About a dozen protesters intended to pitch tents and camp out across from the Statehouse in Trenton, New Jersey, on Tuesday to dramatize their plight, but were barred by state police from using tents. Many of the demonstrators are still unable to return to their homes three years after the storm. They say they’ll sit or stand outdoors the rest of the week.
“He’s completely forgotten about us,” said Doug Quinn, whose Toms River, New Jersey, home is still uninhabitable since the Oct. 29, 2012 storm. “He didn’t even mention Sandy in his State of the State speech. We feel absolutely abandoned by Chris Christie.”
Joe Mangino, who just recently got back into his home in the Beach Haven West section of Stafford Township, New Jersey, recalled traveling to Iowa to confront Christie at a campaign event in March, disrupting his speech with complaints about the pace of Sandy recovery.

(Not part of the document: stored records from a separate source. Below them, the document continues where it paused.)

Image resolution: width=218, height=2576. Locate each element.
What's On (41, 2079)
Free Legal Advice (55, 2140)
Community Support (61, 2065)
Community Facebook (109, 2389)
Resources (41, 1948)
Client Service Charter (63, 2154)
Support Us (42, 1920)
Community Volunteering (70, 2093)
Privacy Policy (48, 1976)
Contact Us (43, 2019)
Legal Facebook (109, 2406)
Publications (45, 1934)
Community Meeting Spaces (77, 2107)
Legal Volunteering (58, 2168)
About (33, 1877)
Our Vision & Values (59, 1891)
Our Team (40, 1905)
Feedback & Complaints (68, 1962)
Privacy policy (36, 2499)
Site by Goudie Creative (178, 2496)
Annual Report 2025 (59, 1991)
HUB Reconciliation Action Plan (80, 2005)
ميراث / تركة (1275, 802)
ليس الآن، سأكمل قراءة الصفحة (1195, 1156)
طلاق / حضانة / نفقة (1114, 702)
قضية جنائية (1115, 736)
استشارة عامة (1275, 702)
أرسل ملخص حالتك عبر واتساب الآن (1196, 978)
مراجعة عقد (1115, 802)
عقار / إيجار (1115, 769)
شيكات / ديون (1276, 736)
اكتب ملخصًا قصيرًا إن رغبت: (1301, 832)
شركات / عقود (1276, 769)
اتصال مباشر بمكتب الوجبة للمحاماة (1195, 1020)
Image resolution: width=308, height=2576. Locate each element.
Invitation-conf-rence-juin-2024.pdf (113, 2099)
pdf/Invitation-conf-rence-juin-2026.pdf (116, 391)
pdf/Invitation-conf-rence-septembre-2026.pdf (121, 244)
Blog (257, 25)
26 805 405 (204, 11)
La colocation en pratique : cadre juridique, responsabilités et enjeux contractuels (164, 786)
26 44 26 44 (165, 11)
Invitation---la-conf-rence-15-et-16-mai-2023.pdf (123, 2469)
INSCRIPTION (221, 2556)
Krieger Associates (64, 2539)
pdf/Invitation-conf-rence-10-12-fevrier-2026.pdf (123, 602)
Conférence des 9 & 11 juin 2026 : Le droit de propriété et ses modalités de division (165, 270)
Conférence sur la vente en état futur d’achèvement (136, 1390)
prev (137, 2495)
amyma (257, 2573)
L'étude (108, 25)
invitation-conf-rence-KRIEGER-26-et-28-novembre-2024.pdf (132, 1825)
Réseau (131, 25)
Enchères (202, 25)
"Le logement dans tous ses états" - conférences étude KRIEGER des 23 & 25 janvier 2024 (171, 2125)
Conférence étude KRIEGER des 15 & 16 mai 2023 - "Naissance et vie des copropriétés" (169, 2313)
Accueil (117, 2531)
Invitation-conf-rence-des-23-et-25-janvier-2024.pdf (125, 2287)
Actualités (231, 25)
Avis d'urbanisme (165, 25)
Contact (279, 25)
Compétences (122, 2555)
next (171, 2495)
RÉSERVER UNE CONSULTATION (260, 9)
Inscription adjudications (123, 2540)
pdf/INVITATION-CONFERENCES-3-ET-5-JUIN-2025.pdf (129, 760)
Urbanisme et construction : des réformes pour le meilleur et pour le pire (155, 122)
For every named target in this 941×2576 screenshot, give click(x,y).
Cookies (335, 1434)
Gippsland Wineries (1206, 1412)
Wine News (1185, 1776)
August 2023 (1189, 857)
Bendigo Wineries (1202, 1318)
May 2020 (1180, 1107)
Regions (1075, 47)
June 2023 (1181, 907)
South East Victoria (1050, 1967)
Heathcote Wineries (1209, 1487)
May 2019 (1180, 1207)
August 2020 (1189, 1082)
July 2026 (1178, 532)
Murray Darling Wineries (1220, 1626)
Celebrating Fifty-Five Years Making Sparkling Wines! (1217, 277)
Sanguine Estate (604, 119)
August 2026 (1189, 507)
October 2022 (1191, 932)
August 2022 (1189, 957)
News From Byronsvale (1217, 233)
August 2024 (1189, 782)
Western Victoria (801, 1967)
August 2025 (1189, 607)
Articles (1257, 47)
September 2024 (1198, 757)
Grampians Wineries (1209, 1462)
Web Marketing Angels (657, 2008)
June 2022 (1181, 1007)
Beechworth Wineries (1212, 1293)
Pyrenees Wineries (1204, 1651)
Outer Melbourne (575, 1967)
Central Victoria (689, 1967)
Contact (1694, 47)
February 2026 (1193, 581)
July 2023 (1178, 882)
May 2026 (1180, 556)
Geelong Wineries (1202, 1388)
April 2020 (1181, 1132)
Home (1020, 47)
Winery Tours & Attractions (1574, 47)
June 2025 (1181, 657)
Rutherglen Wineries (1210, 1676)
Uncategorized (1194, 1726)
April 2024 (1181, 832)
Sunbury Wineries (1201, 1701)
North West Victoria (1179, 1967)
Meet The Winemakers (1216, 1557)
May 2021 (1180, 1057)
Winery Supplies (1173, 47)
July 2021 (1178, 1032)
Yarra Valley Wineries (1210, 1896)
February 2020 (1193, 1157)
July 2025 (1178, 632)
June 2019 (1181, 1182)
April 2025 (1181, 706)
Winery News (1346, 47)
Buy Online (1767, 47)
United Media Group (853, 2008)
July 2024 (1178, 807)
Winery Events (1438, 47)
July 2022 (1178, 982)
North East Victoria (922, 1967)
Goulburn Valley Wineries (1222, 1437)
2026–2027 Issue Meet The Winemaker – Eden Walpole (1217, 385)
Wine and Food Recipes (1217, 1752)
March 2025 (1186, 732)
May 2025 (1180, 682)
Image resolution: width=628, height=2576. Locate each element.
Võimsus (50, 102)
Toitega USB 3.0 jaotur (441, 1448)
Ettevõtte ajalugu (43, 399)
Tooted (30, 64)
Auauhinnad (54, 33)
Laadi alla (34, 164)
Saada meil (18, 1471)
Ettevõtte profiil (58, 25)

A guy yelled “Shut up and go home!” Mangino recalled. “I said, `Don’t you get it? That’s why I’m here: I have no home.”‘
The state Community Affairs Department said Tuesday that of the more than 8,000 homeowners active in the state’s main rebuilding grant program, 7,680 have signed their awards and more than 7,600 have received at least one payment for their homes, indicating they are in the construction phase.
Of those, nearly 2,000 have completed construction. To date, more than $659 million has been paid out to homeowners under the program, more than half the projected total.
Most of Tuesday’s protesters have gotten at least something from the state program. But red tape, contractor delays, insurance disputes and more have kept them from fully rebuilding.
Christie spokesman Brian Murray said New Jersey has made “tremendous progress” since Superstorm Sandy.
“There is still much to do,” he said, “and the governor is as committed today as he has always been in seeing the job through.”
Christie recently defended his performance in Sandy recovery, saying he had “a pretty good batting average.”
“I will never be completely satisfied until everybody who wants to be back in their home is back in their home. But to say that in less than three years, we have the overwhelming majority — 365,000 homes damaged or destroyed in Sandy — and now you’re talking about a few thousand that are left, folks who have not gotten back in, I think it’s a pretty good record.”
Joe Karcz said he has moved 13 times since Sandy wrecked his Stafford home. He wore a bright orange T-shirt with the message: “Gov. Christie: Finish the Job.”
“He’s running around the country raising money,” Karcz said of Christie. “He doesn’t care about us; we’re in his rearview mirror.”